Dr. Jennifer Iverson (University of Chicago) presents Fraught Adjacencies: The Politics of German Electronic Music
Room 130, 80 Queen's Park
Free and open to the public. Presentation will be followed by a casual reception.
Abstract:
Electronic music has traditionally been understood inside of a purely musical rationale, as continuing the aesthetic progress of Western art music. And yet, electronic studios are not just musical; they are heterogeneous, blending technologies and personnel from science, military engineering, radio broadcasting, and “low art” spheres such as radio play and film soundtracks. What are the consequences of such adjacencies and imbrications? Are the spheres of science, military technology, and aesthetic work merely adjacent, that is, parallel and non-intersecting? Alternately, must we default to a Kittlerian technological determinism to conceptualize the military-industrial-political imbrications of electronic music?
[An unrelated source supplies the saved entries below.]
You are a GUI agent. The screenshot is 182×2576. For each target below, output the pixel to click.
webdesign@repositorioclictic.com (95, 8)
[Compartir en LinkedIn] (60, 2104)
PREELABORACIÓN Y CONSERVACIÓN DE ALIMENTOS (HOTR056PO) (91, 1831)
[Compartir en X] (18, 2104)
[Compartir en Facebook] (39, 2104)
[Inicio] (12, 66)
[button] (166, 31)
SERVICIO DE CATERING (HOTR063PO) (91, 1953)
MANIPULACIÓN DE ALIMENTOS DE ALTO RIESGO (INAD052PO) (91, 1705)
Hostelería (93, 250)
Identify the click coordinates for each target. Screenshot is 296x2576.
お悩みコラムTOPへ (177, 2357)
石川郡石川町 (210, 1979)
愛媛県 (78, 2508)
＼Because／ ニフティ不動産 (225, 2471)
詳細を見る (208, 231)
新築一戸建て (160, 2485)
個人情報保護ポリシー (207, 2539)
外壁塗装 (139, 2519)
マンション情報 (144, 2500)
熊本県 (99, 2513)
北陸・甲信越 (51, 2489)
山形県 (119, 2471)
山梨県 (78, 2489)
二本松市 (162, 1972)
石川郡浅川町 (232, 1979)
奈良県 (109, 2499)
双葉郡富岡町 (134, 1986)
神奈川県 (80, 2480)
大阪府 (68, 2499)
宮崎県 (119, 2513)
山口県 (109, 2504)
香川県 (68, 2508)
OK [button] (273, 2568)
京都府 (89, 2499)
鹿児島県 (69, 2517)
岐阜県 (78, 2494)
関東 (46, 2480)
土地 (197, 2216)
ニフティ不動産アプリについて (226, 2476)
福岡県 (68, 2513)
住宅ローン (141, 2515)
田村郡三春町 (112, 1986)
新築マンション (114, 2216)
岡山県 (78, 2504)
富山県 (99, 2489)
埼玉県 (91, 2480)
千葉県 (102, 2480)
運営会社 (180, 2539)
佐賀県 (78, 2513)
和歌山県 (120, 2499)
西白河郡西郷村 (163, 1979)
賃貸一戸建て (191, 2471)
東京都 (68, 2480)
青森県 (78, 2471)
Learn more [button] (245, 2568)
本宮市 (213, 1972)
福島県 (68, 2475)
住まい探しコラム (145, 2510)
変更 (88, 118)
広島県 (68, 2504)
In this talk, three vignettes—on the Trautonium, on Meyer-Eppler’s Nazi affiliations, and on the GDR experiments with the Subharcord—illuminate the broad network that embeds German electronic music from the 1920s through the 1960s. Developments in electronic music refract, contextualize, and recast scientific, military, engineering, and political developments. Electronic music is deeply imbricated with Germany’s emerging sense of cultural identity, political priorities, and nationhood. In the conclusion, I return to questions of adjacency more broadly, suggesting a range of possible consequences, and beginning to theorize the impact of electronic music on the cultural level.